◆ **Set problem**: Rescale the lines beginning with the one containing "Click Commander's avatar" and running through the one containing "Expand the sidebar", and give only those lines again with their requests. Multiply every coordinate in the answers by 2.2, round to whole numbers with halves going up, and leave the numbers in the requests unchanged.

◆ **Data provided**:
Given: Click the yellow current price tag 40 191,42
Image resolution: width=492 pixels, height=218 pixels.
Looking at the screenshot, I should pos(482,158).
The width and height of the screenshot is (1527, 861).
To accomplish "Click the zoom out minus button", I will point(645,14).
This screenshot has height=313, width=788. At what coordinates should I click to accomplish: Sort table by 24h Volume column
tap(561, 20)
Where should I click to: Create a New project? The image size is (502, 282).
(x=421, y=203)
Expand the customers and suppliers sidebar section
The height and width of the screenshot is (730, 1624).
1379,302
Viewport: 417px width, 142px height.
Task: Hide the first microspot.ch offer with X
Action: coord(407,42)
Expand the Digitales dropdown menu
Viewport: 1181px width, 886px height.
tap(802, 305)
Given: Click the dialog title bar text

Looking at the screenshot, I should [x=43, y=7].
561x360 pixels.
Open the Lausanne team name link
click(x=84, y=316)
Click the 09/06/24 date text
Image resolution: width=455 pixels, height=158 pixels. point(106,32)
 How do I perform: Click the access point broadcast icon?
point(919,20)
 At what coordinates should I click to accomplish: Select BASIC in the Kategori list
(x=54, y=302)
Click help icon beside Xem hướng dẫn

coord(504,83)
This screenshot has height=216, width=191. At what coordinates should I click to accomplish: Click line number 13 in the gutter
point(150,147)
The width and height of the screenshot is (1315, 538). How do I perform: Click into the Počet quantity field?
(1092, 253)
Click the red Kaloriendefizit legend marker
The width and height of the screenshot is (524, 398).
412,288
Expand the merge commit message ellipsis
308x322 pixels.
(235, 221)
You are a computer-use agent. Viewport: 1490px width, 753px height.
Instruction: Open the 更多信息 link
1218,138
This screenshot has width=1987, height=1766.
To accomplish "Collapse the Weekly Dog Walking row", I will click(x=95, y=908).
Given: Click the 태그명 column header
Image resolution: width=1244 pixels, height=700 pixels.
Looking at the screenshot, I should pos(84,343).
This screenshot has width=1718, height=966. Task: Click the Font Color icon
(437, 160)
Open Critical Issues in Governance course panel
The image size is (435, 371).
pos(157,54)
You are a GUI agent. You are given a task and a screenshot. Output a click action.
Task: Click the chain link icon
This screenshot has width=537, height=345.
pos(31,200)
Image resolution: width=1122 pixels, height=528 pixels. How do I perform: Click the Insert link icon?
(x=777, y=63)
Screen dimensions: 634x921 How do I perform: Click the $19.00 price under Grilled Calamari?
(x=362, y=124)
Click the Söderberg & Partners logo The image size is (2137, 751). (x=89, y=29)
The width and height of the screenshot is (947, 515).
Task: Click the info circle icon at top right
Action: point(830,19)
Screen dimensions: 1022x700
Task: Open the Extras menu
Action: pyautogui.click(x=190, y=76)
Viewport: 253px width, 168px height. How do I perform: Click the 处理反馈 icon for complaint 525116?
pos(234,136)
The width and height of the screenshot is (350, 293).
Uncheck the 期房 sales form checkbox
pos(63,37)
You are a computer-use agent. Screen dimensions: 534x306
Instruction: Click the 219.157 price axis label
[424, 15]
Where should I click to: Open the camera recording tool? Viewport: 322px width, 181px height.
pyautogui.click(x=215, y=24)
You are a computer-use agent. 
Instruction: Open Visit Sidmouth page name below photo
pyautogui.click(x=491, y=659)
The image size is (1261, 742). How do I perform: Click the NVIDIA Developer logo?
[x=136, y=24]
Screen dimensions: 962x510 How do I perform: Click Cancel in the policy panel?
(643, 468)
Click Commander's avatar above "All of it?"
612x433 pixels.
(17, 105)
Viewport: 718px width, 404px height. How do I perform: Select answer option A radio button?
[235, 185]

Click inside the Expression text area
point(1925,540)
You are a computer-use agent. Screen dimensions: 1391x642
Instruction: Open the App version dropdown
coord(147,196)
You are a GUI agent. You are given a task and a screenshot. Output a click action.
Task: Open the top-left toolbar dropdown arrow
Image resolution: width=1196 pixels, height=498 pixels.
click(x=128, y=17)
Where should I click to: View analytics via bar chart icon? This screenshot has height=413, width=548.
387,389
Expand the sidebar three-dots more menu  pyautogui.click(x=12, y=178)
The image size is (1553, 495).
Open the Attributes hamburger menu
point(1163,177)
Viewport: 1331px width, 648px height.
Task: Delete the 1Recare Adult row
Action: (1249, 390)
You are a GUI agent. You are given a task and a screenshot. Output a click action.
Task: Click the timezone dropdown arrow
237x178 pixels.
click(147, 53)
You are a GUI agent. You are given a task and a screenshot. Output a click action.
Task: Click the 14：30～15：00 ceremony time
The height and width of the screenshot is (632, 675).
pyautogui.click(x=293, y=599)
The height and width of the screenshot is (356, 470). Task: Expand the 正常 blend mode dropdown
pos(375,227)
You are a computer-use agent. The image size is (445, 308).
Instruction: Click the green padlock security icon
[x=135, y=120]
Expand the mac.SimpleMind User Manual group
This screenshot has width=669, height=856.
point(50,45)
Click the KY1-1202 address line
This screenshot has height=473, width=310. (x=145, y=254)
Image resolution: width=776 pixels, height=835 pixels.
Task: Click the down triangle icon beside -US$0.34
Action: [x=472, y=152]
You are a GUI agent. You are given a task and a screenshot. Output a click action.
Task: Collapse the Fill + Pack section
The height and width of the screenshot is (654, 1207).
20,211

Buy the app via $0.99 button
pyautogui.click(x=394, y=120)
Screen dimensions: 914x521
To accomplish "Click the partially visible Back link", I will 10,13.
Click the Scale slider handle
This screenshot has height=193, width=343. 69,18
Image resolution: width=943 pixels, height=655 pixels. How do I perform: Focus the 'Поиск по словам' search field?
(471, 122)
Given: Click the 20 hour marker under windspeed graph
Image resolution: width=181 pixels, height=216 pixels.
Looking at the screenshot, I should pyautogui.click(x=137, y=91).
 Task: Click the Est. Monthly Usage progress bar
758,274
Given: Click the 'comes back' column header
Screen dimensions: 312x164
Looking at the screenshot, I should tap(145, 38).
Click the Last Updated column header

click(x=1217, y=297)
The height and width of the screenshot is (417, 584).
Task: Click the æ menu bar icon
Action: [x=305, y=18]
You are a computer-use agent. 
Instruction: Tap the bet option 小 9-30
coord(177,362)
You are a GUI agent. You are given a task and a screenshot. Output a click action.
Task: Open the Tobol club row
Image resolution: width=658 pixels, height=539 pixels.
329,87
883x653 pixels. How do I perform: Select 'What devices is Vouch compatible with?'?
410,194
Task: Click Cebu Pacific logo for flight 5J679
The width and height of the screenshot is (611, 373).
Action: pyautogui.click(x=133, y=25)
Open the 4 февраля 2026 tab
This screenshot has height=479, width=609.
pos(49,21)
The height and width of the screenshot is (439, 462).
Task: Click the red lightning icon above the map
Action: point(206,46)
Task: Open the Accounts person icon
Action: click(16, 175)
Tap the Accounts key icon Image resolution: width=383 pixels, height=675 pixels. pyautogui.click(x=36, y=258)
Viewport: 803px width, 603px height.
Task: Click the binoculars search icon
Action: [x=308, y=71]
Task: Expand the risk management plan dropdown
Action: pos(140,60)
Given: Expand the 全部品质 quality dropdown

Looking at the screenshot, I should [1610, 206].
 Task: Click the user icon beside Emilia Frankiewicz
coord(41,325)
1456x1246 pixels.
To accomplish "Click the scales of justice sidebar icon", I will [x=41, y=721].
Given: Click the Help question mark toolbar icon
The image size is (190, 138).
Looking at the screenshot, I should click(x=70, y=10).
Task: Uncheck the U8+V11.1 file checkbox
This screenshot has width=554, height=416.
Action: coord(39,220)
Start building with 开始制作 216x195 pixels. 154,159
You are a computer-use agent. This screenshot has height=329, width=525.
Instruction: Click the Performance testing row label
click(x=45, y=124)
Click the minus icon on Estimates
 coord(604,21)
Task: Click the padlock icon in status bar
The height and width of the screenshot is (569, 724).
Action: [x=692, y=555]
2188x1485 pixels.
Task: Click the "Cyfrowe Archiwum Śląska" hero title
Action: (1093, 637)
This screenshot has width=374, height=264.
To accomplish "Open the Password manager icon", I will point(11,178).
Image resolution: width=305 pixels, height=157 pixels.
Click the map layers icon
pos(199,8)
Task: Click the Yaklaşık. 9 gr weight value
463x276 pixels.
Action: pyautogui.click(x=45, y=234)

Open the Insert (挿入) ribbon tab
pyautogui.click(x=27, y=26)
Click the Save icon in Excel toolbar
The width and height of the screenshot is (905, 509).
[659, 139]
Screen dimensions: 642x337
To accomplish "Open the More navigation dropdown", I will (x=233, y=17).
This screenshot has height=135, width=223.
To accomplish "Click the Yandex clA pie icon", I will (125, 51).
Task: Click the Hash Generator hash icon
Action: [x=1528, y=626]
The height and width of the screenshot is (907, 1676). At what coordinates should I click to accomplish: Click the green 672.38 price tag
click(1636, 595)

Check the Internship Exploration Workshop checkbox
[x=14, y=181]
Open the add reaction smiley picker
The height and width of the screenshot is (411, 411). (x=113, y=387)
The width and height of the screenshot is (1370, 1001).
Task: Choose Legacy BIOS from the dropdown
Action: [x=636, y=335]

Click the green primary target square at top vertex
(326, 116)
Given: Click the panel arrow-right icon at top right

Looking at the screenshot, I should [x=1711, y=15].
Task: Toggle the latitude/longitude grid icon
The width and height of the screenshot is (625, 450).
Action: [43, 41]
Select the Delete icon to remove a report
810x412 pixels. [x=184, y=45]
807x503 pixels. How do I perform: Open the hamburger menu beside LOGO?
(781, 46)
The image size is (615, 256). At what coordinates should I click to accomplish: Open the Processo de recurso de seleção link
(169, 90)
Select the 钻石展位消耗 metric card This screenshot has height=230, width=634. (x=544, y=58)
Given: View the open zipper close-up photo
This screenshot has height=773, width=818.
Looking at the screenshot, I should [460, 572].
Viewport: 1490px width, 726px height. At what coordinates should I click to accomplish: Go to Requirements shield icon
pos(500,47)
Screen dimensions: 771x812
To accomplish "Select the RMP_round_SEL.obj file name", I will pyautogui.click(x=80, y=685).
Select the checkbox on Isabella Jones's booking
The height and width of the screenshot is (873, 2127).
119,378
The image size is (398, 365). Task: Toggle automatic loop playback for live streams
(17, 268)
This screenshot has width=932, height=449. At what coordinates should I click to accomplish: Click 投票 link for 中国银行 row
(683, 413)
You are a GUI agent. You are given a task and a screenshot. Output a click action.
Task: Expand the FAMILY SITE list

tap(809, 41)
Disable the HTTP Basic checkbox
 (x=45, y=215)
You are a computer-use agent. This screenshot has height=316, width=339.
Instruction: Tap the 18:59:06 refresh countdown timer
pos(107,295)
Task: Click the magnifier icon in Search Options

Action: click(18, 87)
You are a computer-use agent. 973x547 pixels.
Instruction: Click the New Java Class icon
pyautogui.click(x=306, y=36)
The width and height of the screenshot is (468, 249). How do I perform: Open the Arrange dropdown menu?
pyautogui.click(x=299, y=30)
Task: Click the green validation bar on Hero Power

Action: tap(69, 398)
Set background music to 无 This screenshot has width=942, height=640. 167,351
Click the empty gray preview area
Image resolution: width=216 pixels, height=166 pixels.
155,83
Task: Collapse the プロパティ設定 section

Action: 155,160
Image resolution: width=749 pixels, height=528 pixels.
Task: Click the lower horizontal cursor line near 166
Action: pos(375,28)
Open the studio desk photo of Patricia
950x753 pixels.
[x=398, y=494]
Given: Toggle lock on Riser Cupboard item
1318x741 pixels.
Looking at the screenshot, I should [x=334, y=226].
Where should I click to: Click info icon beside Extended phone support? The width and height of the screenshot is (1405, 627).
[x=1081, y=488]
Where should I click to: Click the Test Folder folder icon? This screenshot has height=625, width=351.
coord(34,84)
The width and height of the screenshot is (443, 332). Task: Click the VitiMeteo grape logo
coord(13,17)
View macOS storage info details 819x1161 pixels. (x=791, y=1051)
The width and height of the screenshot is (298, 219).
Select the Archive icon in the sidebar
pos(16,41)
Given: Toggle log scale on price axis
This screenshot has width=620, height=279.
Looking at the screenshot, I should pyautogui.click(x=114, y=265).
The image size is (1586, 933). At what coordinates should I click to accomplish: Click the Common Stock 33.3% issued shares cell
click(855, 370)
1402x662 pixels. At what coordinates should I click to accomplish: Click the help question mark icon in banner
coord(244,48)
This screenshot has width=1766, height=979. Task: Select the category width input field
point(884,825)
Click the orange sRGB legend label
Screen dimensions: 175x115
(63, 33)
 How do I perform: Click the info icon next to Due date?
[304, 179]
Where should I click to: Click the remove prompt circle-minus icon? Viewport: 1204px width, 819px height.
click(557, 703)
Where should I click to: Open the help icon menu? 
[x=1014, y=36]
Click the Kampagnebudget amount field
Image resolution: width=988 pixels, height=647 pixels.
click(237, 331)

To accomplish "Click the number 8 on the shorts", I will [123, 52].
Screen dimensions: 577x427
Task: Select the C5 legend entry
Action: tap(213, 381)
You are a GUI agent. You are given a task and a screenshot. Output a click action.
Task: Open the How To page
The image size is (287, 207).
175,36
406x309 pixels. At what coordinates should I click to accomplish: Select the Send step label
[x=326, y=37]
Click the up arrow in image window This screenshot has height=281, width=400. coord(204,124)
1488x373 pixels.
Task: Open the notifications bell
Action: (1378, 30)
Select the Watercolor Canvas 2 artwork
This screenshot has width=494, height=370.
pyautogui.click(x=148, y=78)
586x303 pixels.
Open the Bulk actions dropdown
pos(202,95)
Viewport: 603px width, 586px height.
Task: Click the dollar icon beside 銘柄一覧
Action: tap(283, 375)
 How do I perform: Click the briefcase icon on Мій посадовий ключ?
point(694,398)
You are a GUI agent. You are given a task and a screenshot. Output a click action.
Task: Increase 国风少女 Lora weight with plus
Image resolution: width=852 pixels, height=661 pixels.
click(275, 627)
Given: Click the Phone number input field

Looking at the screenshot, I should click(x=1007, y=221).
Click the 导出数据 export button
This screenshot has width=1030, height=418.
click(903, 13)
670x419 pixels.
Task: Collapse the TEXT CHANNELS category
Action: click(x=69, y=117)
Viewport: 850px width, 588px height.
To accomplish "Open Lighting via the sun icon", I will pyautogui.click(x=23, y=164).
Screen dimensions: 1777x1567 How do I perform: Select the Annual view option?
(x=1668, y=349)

◆ **Solution for this problem**:
Click Commander's avatar above "All of it?"
612x433 pixels.
(37, 231)
Viewport: 718px width, 404px height. How do I perform: Select answer option A radio button?
[517, 407]

Click inside the Expression text area
point(4235,1188)
You are a computer-use agent. Screen dimensions: 1391x642
Instruction: Open the App version dropdown
coord(323,431)
You are a GUI agent. You are given a task and a screenshot. Output a click action.
Task: Open the top-left toolbar dropdown arrow
Image resolution: width=1196 pixels, height=498 pixels.
click(x=282, y=37)
Where should I click to: View analytics via bar chart icon? This screenshot has height=413, width=548.
851,856
Expand the sidebar three-dots more menu  pyautogui.click(x=26, y=392)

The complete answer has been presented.